- DIRECTIONS FOR THIS TASK -
The following data has a line with "Hospedagens (394, 62)" and a line with "[5 lugares para". Write out exactly those lines and all the lines between them.

··········

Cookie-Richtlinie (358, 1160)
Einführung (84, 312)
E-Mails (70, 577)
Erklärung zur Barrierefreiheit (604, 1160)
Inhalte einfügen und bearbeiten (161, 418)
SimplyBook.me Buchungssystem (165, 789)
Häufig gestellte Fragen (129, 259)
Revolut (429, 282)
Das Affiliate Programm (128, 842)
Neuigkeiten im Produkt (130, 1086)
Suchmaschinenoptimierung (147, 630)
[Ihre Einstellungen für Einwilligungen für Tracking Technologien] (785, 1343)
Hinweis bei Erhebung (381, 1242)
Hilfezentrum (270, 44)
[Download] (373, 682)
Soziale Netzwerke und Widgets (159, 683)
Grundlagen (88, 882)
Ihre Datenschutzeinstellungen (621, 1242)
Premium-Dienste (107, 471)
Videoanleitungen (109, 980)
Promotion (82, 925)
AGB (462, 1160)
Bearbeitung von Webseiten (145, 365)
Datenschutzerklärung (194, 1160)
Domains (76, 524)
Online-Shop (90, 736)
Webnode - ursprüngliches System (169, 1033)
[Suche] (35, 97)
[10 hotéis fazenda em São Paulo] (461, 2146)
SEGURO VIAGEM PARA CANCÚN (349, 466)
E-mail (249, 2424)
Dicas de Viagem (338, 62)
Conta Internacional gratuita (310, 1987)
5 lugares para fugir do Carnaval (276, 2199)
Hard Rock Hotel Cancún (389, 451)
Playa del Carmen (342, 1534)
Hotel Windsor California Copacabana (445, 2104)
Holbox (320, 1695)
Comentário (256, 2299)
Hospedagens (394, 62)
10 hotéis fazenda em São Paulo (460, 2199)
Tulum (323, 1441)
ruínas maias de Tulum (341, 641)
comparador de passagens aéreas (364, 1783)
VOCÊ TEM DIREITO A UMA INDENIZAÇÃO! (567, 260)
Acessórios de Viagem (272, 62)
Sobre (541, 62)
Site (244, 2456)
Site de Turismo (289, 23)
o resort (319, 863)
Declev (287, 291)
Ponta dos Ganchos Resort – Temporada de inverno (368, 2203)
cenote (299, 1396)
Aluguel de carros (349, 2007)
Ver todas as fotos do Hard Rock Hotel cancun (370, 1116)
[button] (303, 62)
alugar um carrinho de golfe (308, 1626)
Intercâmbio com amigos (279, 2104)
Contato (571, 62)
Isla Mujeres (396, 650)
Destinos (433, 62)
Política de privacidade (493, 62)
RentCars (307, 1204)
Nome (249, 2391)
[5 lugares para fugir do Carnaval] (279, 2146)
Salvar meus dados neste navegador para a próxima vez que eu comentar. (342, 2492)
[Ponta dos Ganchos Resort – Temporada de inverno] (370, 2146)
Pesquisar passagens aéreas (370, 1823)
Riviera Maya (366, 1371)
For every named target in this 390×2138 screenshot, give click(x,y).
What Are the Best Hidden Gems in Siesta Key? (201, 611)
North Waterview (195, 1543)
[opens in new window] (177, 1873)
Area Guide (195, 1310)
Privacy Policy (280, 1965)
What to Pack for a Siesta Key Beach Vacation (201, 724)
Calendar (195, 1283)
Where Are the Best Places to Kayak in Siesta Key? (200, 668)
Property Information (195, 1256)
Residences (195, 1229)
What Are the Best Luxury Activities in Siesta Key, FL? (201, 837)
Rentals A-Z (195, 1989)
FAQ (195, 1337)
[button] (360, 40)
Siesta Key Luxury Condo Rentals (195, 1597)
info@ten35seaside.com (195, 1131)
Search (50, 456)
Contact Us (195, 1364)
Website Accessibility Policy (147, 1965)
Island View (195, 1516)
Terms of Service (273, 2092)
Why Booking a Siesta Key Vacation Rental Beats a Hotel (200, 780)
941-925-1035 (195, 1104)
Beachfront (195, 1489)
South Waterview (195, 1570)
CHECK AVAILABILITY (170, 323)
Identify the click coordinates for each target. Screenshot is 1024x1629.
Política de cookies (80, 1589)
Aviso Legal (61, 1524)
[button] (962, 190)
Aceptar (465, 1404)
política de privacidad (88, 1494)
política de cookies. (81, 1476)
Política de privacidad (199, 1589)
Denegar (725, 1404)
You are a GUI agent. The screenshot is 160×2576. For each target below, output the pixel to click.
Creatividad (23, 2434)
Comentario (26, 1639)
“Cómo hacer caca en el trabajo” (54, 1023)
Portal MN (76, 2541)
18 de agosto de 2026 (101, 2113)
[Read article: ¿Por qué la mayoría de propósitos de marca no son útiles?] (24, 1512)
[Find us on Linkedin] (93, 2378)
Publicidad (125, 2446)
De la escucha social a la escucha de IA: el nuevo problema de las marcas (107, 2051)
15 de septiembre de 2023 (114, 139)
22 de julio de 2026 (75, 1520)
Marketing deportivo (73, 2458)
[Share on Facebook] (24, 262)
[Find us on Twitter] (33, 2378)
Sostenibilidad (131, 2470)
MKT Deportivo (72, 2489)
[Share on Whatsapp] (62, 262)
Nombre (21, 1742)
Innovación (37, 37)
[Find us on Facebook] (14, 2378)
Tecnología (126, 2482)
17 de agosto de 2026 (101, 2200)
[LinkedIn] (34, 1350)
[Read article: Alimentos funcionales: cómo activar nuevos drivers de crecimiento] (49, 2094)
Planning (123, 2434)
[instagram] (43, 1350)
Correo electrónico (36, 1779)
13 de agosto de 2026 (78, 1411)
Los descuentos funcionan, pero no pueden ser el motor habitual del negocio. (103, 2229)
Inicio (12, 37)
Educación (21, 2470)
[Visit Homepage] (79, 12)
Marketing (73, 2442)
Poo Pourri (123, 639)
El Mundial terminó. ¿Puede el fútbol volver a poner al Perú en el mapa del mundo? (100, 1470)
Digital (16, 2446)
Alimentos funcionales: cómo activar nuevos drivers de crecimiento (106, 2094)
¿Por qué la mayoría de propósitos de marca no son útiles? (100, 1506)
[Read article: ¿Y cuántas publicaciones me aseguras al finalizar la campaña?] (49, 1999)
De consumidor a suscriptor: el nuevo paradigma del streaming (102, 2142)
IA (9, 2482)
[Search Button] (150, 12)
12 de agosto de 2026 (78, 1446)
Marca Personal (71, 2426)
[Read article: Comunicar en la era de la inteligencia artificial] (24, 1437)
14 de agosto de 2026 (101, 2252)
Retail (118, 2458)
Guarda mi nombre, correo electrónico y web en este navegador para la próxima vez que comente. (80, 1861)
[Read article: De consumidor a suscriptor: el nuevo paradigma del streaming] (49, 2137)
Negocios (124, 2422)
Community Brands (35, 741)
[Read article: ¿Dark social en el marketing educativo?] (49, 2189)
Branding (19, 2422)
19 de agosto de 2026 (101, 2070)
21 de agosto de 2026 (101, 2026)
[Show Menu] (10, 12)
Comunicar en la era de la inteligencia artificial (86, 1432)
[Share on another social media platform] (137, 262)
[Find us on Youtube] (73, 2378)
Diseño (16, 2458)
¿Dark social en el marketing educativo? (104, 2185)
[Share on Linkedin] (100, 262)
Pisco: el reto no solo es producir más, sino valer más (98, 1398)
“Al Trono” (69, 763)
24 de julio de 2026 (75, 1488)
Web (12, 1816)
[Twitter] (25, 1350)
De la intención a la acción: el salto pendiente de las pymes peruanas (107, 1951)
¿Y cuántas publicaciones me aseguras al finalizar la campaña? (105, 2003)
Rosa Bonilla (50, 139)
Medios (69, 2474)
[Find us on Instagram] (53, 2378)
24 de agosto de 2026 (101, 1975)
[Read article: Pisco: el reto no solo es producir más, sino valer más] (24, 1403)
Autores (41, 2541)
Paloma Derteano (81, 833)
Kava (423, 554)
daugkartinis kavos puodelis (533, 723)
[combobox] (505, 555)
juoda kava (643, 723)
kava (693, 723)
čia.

··········

- TASK RESPONSE -
Hospedagens (394, 62)
10 hotéis fazenda em São Paulo (460, 2199)
Tulum (323, 1441)
ruínas maias de Tulum (341, 641)
comparador de passagens aéreas (364, 1783)
VOCÊ TEM DIREITO A UMA INDENIZAÇÃO! (567, 260)
Acessórios de Viagem (272, 62)
Sobre (541, 62)
Site (244, 2456)
Site de Turismo (289, 23)
o resort (319, 863)
Declev (287, 291)
Ponta dos Ganchos Resort – Temporada de inverno (368, 2203)
cenote (299, 1396)
Aluguel de carros (349, 2007)
Ver todas as fotos do Hard Rock Hotel cancun (370, 1116)
[button] (303, 62)
alugar um carrinho de golfe (308, 1626)
Intercâmbio com amigos (279, 2104)
Contato (571, 62)
Isla Mujeres (396, 650)
Destinos (433, 62)
Política de privacidade (493, 62)
RentCars (307, 1204)
Nome (249, 2391)
[5 lugares para fugir do Carnaval] (279, 2146)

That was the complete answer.